About this task :: Transcribe only the lines between the first line of the records and the line containing "The image size is (1345, 753).", inclusive, exactly as written.

Material shown ::
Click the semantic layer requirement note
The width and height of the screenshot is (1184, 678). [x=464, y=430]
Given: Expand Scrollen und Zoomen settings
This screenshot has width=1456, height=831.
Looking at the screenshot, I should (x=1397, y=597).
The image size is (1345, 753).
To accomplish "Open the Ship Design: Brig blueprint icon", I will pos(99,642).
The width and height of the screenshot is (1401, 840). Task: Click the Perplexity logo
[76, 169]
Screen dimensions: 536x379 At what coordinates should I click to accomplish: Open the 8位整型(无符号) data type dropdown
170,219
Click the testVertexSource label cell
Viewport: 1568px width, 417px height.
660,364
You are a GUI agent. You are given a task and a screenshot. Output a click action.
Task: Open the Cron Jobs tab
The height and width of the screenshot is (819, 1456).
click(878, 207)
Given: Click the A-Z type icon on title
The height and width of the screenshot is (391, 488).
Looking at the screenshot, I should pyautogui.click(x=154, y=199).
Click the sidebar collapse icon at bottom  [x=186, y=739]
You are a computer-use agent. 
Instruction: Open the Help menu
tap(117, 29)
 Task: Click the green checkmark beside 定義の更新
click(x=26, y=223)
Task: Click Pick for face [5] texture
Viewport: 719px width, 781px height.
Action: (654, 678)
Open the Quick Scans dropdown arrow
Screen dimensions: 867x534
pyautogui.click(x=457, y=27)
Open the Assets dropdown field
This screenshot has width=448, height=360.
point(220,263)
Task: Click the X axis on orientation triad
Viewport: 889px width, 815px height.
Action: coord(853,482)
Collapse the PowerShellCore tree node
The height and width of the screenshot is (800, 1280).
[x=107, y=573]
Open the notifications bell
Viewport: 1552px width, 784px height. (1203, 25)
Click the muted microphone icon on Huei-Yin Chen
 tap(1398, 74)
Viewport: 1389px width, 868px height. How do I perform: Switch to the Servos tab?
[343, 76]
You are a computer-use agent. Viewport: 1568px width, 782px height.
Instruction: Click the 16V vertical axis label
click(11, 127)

Reply ::
Click the semantic layer requirement note
The width and height of the screenshot is (1184, 678). [x=464, y=430]
Given: Expand Scrollen und Zoomen settings
This screenshot has width=1456, height=831.
Looking at the screenshot, I should (x=1397, y=597).
The image size is (1345, 753).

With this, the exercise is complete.